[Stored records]
* * * *
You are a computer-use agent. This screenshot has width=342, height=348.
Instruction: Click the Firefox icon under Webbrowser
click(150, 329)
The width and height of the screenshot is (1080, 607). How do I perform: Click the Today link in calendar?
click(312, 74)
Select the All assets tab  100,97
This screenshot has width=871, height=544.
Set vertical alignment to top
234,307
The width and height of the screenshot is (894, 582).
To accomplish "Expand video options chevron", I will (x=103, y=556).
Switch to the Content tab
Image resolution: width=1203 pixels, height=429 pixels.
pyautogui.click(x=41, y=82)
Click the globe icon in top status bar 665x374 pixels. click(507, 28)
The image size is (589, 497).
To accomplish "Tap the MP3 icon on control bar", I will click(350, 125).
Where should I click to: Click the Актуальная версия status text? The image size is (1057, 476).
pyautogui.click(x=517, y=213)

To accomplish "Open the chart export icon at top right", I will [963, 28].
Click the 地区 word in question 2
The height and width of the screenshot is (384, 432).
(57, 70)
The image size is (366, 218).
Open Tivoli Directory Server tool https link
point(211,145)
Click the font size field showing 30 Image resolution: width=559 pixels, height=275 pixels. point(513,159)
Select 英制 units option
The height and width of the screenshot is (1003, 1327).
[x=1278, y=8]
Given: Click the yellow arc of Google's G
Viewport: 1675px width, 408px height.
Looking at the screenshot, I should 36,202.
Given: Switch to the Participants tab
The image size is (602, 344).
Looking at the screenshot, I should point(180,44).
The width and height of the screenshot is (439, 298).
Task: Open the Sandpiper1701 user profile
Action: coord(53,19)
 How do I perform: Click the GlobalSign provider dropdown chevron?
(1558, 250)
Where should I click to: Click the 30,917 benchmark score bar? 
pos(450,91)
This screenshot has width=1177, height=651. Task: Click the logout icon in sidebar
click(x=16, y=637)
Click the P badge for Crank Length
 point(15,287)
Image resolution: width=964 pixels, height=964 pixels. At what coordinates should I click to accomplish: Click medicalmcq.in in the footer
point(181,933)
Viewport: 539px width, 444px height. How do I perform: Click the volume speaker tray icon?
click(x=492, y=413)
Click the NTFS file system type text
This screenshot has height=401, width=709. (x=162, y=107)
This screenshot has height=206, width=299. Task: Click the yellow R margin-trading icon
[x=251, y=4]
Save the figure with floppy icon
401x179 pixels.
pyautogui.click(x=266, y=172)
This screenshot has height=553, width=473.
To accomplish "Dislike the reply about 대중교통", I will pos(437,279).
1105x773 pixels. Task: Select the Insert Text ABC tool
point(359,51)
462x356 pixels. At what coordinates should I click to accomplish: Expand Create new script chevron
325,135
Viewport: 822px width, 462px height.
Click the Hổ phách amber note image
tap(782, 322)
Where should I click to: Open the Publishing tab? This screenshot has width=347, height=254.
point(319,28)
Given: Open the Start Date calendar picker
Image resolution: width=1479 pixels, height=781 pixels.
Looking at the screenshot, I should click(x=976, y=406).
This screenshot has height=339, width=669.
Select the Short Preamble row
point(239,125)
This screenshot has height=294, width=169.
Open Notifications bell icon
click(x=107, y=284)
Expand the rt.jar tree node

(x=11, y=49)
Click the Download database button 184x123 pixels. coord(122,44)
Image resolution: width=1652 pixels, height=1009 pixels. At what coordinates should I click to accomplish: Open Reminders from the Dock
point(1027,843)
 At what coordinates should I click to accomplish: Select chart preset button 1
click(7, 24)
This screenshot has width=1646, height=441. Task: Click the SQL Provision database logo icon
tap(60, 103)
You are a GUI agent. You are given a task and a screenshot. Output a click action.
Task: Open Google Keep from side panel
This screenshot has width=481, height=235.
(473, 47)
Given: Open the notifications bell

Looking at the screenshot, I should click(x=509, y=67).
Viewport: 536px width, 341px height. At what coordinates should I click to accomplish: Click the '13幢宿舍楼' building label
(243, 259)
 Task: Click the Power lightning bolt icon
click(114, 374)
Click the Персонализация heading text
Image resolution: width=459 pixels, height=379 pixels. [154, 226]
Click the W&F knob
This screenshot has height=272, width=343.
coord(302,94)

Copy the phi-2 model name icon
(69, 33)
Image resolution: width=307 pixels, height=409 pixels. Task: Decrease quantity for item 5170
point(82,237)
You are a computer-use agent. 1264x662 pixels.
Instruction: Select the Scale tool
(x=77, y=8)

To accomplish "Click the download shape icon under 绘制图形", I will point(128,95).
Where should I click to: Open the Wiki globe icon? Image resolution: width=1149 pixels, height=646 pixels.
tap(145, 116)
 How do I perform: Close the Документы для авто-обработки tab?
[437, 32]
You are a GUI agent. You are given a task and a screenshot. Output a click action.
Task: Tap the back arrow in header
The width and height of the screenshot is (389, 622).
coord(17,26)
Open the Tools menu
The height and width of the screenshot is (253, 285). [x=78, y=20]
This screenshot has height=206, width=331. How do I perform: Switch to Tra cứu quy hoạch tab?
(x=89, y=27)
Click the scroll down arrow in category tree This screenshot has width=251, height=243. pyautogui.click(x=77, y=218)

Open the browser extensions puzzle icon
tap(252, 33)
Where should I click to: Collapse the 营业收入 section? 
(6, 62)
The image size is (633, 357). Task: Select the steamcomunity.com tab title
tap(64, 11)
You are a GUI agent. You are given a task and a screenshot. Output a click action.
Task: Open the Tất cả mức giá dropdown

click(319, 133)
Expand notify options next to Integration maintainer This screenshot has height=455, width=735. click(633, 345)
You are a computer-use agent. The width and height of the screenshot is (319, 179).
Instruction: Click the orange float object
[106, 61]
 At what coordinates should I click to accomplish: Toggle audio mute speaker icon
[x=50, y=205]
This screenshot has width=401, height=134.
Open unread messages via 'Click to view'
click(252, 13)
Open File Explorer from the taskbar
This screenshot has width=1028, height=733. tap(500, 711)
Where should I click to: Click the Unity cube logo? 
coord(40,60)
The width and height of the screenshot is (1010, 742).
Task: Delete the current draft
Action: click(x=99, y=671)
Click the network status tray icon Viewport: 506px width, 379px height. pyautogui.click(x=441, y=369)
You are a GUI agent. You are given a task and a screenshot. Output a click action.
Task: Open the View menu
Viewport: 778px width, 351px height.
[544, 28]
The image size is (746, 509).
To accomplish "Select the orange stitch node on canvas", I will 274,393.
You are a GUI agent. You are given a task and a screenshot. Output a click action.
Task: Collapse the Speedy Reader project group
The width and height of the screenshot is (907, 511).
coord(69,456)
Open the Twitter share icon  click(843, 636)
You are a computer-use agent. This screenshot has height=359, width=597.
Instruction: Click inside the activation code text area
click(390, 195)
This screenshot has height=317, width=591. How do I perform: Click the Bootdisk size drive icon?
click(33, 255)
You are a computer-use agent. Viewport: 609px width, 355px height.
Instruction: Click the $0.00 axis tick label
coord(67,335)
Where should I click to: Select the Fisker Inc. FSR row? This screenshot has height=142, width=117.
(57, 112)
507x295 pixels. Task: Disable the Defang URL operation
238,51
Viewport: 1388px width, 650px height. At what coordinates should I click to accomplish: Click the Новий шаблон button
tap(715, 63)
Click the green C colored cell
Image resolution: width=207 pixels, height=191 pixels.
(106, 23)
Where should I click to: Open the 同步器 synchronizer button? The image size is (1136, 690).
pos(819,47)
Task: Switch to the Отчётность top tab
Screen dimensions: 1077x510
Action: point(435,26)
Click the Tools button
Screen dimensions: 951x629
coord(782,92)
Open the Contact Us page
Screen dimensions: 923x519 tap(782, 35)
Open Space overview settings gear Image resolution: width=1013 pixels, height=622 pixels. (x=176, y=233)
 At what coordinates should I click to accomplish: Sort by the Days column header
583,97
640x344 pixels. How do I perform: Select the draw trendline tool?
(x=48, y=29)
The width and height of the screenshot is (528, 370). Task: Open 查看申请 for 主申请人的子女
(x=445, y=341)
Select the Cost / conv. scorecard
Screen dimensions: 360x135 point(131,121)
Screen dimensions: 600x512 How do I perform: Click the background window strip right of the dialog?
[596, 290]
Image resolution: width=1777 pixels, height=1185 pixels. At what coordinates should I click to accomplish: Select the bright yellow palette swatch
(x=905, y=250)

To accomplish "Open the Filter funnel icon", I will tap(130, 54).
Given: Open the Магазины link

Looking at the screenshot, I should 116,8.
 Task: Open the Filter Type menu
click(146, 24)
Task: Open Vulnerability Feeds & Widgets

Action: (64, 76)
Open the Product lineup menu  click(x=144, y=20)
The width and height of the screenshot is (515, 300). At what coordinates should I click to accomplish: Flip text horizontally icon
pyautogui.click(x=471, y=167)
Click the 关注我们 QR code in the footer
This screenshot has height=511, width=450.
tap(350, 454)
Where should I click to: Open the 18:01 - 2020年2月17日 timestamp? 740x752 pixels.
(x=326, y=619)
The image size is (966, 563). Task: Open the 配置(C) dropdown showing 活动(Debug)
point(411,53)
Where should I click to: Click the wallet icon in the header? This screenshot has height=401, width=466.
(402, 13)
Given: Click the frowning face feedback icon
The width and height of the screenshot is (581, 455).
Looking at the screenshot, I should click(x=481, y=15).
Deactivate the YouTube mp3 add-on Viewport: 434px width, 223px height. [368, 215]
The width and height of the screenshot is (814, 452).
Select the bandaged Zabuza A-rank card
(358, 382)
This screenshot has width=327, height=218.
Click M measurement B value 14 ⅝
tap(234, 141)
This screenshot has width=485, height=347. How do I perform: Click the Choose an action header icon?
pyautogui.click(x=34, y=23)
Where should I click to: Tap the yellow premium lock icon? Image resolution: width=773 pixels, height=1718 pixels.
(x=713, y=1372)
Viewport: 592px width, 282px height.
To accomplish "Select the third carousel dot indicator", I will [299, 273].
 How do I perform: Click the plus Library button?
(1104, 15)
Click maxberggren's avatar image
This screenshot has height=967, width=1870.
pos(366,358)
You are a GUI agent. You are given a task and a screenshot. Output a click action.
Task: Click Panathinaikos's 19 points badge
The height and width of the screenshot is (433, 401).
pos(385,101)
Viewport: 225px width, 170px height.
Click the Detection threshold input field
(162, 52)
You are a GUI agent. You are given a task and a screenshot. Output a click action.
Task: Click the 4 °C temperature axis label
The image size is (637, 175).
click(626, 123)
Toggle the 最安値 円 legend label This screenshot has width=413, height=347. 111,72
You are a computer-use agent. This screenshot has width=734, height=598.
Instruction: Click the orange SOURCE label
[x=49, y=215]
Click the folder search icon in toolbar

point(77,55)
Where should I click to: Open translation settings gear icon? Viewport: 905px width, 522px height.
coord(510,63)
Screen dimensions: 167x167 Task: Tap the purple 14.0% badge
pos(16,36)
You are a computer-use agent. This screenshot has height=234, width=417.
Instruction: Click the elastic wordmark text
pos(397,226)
* * * *
-- Your assignment --
State the number of lines in the data above that include the word "computer", leaving out any other words.

-- Response for this exercise --
7